While Elizabeth, 28, told Mic she felt bad about ghosting her ex, she said she felt too awkward and emotionally immature to deal with the "big breakup talk."
"When I've been face-to-face dumped versus ghosted, I act pretty embarrassing," she said, adding that she tends to behave like "a babbling, whiny crying baby. I will do a lot to avoid that, I guess." Ghosting avoids the unnecessary histrionics — and also shifts the guilt and blame away from the dumper entirely.
"I guess that it's pretty selfish, [that] it puts the ball in the person who's being broken up with's court permanently," Elizabeth said. "It feels like they made as much of a decision in the break-up as you. I mean, they didn't — you sort of silently bully them into it — but it feels like they had a say."
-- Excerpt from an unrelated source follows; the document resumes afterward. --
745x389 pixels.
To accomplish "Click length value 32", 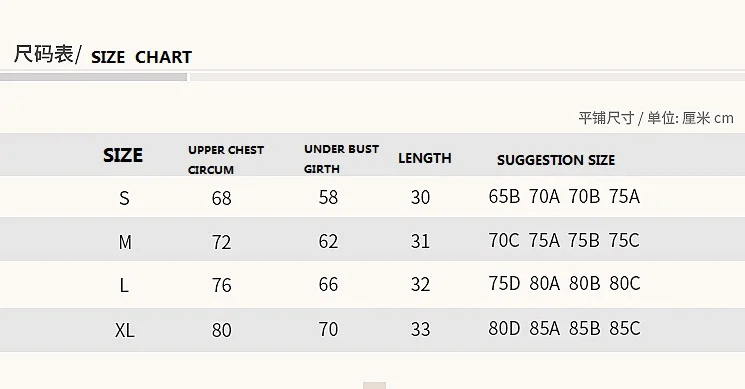I will [x=420, y=285].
It's the clearest way to make your non-romantic, post-sex intentions known.
In a perfect world, we'd all walk around wearing signs around our necks declaring if we're interested in a relationship or casual sex, so as to avoid confusion for potential suitors. Pending that fashion trend, we face tons of ambiguity. But ghosting after the horizontal encounter can make it clear.
"I think men are afraid to say they want a one-night stand [because] they're conditioned to think women all want serious relationships," Rose said in an email to Mic. But instead of grudgingly following up with a courtesy date offer, ghosting makes the intentions loud and clear: I'm interested in sex, and nothing more.
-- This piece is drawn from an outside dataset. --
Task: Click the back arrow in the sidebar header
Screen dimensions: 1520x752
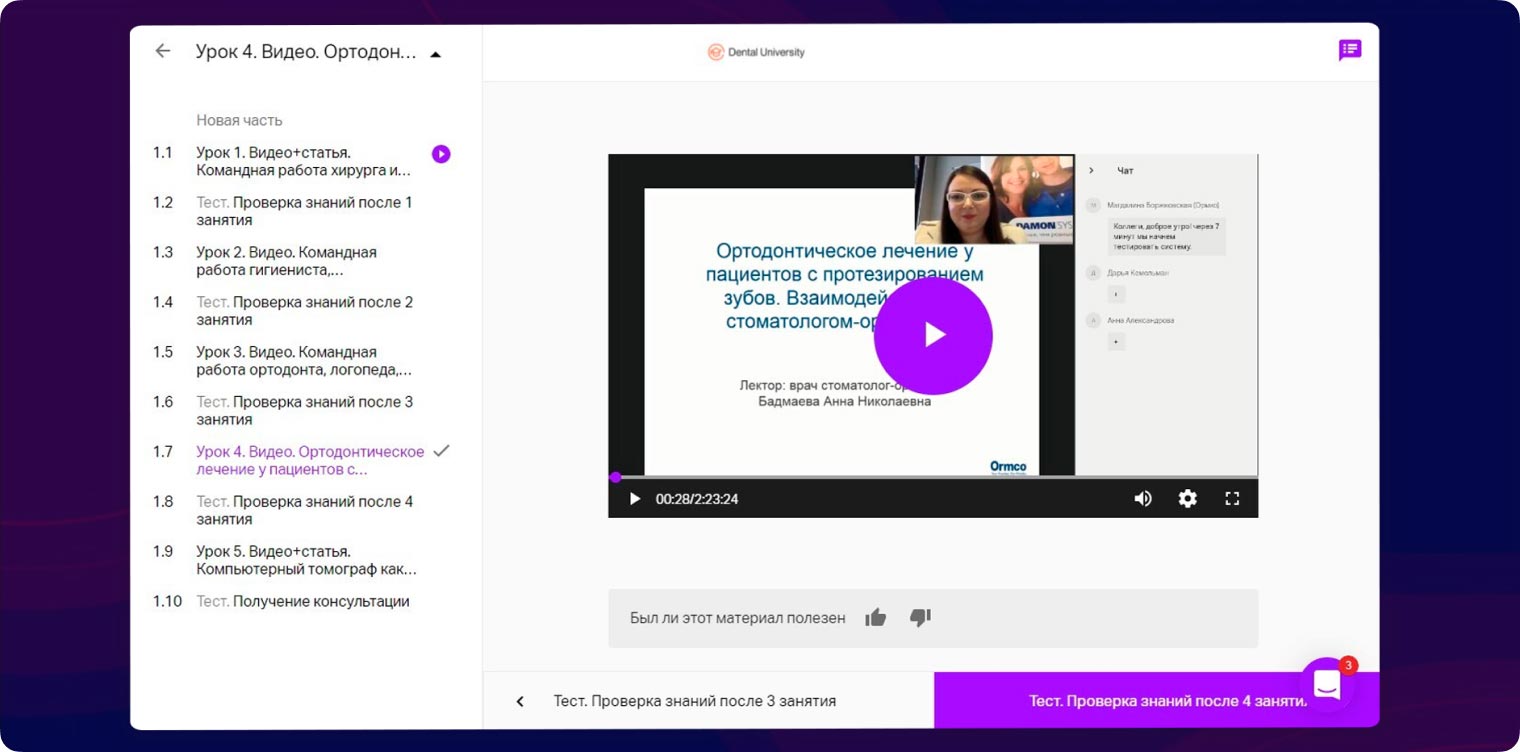Action: tap(163, 51)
It might actually help you become friends later.
If you're the type to throw extremely breakable objects at your significant other's head when angered, ghosting might actually be a safer breakup route to a possible future friendship.
Take Elizabeth, who forced her ex to break up with her after weeks of ignoring his calls and texts. "I'm pretty friendly with my exes I ghosted. We went through a not-so-friendly period, but we're OK now for the most part," she told Mic. She attributes that to the fact that they "didn't see me totally melt down like a moron in public. So now when I run into you in six months, it won't be as crappy." In fact, she's still in touch with the guy who broke up with her over email. Last week, she said, they got pizza.
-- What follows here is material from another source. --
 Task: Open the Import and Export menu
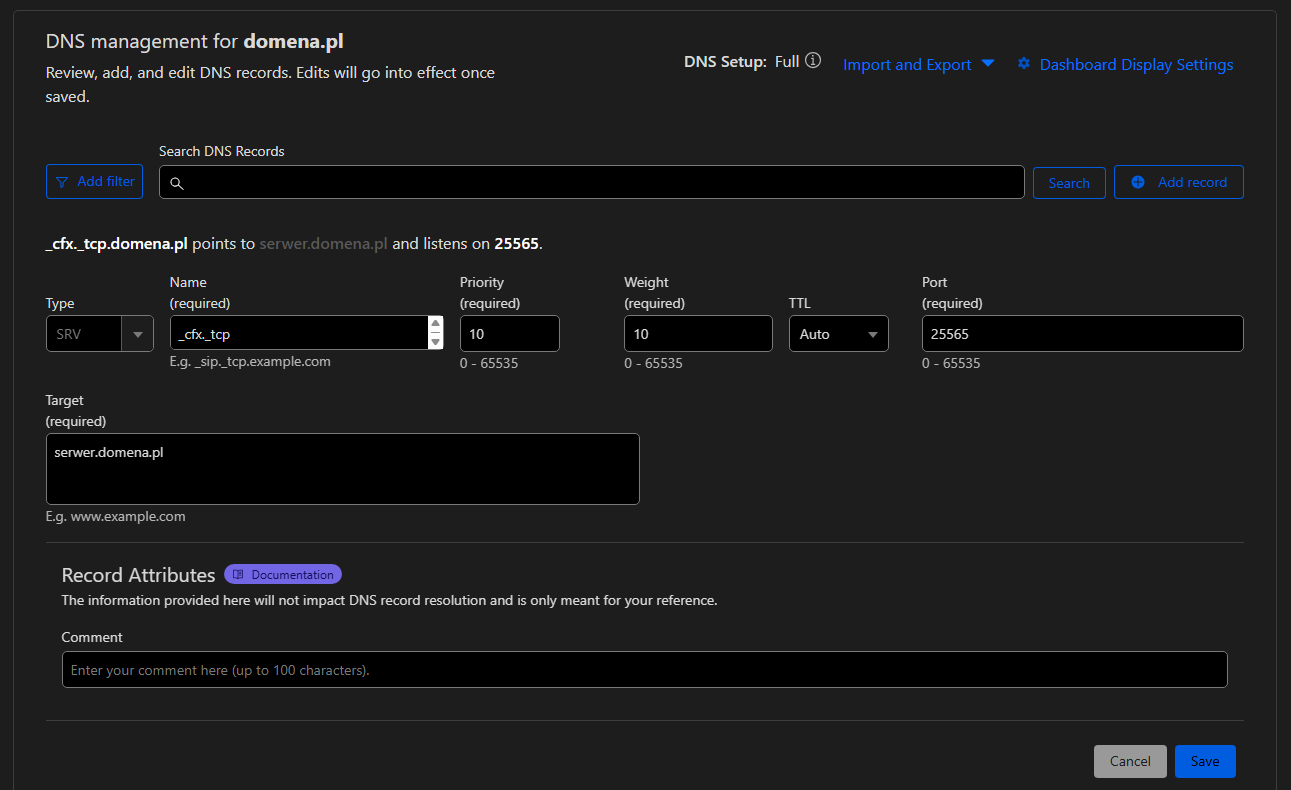(918, 65)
It gets the truly awful creeps out of your life.
Rose learned the value of ghosting firsthand after she met a guy in a club. "We danced and I gave him my number and we had a few texts back and forth, but he started texting and calling all the time, and at really inappropriate times, like 9 a.m., when I just got to work, or midnight," she said.
At first, she was polite. But then his messages "got more intense," so she started ignoring him. "Eventually he texted me, 'If you don't reply it's over,' which, like, we hadn't even met up again," she told me.
Federica*, 31, had a similar experience with a standup comic she dated for a few months who eventually became abusive and made threats on her and her family. "I blocked him in every possible way, so he got his friend to start texting me," she said. "Then on his birthday, I got a voicemail from him from an unknown number."
"[I] had to [ghost him," she said. "Feared for my safety. Still do."
If someone ghosts you, the relationship probably wouldn't have worked out anyway.
With all the methods we have for screening undesirable suitors — Google-stalking, Facebook-stalking, even paying for professional background checks — ghosting is just another way of separating the wheat from the chaff.
When I think back to my first encounters with Sam, from the late-night AIM wooing to his shitty demo tapes, one thing is painfully clear: Beyond my half-hearted desire to see the shape and size of his penis, I didn't really like him at all.
When I think about the final "haha," I don't feel hurt, but rather relieved. Sam ghosting me spared me months, if not years, of wondering what I had done wrong: if my face hadn't been pretty enough, if my body hadn't been good enough, if my genitals hadn't been smooth and bald and Irish Spring-clean enough. By ghosting, Sam made it clear: I had done absolutely nothing wrong. He was just an asshole who wasn't into me.
And that's a lesson that every other man and woman agonizing over being ghosted would do well to learn.
* Names have been changed to allow subjects to speak freely on private matters.